To do:
1. Transcribe the stretch of the dataset-merging excerpt from "The following Python" through "or stand alone.".
2. Write the next part of the dataset-merging excerpt, picking up right after its final line.

Excerpt:
'''

The following Python function is a bulked out version of the previous notes.

  • It contains everything from the tutorial plus more.
  • It can be imported and used in future projects or stand alone.

Description: add columns of data from a foreign dataset into a primary dataset along set parameters.

Purpose: Makes Merging datasets simple

Services

  • Merge two datasets without a crosswalk
  • Merge two datasets with a crosswalk
#@title Run: Create mergeDatasets()

# Geometry_DS = https://docs.google.com/spreadsheets/d/e/2PACX-1vTPKW6YOHPFvkw3FM3m5y67-Aa5ZlrM0Ee1Fb57wlGuldr99sEvVWnkej30FXhSb3j8o9gr8izq2ZRP/pub?output=csv
# Data_DS = https://docs.google.com/spreadsheets/d/e/2PACX-1vREwwa_s8Ix39OYGnnS_wA8flOoEkU7reIV4o3ZhlwYhLXhpNEvnOia_uHUDBvnFptkLLHHlaQNvsQE/pub?output=csv

# Import needed modules
import os, sys, csv, pandas as pd, numpy as np 

def mergeDatasets(left_ds=False, 
                  right_ds=False, 
                  crosswalk_ds=False, 
                  use_crosswalk = True,
                  left_col=False, 
                  right_col=False, 
                  crosswalk_left_col = False, 
                  crosswalk_right_col = False, 
                  merge_how=False,
                  interactive=True): 
    
  # Decide to perform a merge or commit a pull
  def mergeOrPull(df, cw, left_on, right_on, how):  
    
    def merge(df, cw, left_on, right_on, how):
      df = pd.merge(df, cw, left_on=left_on, right_on=right_on, how=how)
      # df.drop(left_on, axis=1)
      df[right_on] = df[right_on].fillna(value='empty')
      return df

    def pull(df, cw, left_on, right_on, how):
      crswlk = dict(zip(cw[right_on], cw[how]  ) )
      dtype = df[left_on].dtype
      if dtype =='object':  df[how] = df.apply(lambda row: crswlk.get(str(row[left_on]), "empty"), axis=1)

'''

[Stored data]

'''

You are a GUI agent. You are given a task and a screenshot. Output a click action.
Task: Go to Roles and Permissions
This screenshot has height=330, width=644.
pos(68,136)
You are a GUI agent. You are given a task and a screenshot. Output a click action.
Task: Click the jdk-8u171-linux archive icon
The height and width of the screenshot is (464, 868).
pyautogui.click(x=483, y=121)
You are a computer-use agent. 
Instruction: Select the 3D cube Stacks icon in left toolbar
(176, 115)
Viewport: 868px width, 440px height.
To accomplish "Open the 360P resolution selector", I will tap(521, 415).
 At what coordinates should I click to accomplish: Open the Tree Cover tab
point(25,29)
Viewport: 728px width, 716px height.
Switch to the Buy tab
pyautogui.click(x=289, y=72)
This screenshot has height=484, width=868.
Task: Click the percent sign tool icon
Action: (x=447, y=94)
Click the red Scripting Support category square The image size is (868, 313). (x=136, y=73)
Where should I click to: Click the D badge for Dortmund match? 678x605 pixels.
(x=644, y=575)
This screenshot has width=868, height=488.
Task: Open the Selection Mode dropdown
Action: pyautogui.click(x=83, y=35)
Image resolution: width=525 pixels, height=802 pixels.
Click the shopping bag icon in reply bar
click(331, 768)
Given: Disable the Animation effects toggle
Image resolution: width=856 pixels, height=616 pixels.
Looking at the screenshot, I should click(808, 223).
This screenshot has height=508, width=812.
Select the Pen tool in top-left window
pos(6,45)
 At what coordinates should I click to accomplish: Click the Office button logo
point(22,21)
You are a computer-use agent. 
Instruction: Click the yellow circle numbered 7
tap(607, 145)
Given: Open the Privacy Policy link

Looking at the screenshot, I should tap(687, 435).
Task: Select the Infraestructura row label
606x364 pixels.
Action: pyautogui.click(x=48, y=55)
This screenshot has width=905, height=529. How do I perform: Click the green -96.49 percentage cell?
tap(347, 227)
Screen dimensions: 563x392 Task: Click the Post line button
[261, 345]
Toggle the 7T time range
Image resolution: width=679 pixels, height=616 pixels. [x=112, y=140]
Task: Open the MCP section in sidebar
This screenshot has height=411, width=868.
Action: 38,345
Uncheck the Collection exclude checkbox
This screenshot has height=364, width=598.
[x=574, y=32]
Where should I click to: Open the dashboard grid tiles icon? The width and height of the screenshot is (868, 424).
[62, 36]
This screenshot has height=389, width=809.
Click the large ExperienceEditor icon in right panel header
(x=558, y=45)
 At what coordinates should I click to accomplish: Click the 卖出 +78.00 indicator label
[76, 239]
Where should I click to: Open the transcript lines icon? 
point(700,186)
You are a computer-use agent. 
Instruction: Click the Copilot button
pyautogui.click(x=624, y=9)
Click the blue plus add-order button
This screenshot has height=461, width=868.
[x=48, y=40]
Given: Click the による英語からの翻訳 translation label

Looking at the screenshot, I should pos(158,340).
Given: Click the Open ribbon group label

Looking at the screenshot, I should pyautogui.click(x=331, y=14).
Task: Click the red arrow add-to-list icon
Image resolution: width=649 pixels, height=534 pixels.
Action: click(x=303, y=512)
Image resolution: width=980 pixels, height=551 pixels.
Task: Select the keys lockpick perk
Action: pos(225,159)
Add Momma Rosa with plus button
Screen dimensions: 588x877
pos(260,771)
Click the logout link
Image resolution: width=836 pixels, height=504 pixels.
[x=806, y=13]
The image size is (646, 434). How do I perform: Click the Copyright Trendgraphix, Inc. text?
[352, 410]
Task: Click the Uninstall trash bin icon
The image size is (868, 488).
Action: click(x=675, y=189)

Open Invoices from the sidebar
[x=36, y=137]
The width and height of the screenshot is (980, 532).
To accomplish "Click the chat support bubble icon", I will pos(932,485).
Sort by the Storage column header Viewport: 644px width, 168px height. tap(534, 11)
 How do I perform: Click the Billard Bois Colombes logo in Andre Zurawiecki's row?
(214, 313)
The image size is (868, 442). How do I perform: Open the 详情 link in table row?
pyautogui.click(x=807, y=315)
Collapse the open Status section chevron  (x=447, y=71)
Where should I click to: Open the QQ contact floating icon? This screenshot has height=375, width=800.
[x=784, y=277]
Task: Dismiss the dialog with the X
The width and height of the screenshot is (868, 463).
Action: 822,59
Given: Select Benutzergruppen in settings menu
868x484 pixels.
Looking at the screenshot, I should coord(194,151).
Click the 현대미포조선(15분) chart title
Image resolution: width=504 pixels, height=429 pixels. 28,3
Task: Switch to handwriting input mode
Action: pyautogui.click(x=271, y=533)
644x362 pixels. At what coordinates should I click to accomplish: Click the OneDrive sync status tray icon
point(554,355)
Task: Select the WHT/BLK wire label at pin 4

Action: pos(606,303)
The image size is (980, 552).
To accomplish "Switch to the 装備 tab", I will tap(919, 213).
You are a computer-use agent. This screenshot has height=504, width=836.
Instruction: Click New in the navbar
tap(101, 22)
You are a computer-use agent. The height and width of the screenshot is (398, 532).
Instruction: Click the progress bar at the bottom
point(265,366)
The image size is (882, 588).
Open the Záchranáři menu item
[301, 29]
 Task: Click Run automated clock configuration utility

'''

Final answers:
1.
The following Python function is a bulked out version of the previous notes.

  • It contains everything from the tutorial plus more.
  • It can be imported and used in future projects or stand alone.

2.
      elif dtype == 'int64': 
        df[how] = df.apply(lambda row: crswlk.get(int(row[left_on]), "empty"), axis=1)
      return df
    
    mergeType = how in ['left', 'right', 'outer', 'inner']
    if mergeType: return merge(df, cw, left_on, right_on, how)
    else: return pull(df, cw, left_on, right_on, how)
    
  
    
  # Filter between matched records and not.
  def filterEmpties(df, cw, left_on, right_on, how, interactive):
    
    if how in ['left', 'right', 'outer', 'inner']: how = right_on
    nomatch = df.loc[df[how] == 'empty']
    nomatch = nomatch.sort_values(by=left_on, ascending=True)
    
    if nomatch.shape[0] > 0:
      # Do the same thing with our foreign tracts
      if(interactive): print('\n Local Column Values Not Matched ')
      if(interactive): print(nomatch[left_on].unique() )
      if(interactive): print(len(nomatch[left_on]))
      if(interactive): print('\n Crosswalk Unique Column Values')
      if(interactive): print(cw[right_on].unique() )
    
    # Create a new column with the tracts value mapped to its corresponding value from the crossswalk
    df[how].replace('empty', np.nan, inplace=True)
    df.dropna(subset=[how], inplace=True)
    # cw = cw.sort_values(by=how, ascending=True)
    return df

  # Check Crosswalk Params
  def handleCrosswalkDataset(crosswalk_ds, crosswalk_left_col, crosswalk_right_col, interactive):
    noDataset = (not isinstance(crosswalk_ds, pd.DataFrame))
    noColumns = (not crosswalk_left_col or not crosswalk_right_col)
    columnDne = checkColumns(crosswalk_ds, crosswalk_left_col)
    columnDne = checkColumns(crosswalk_ds, crosswalk_right_col)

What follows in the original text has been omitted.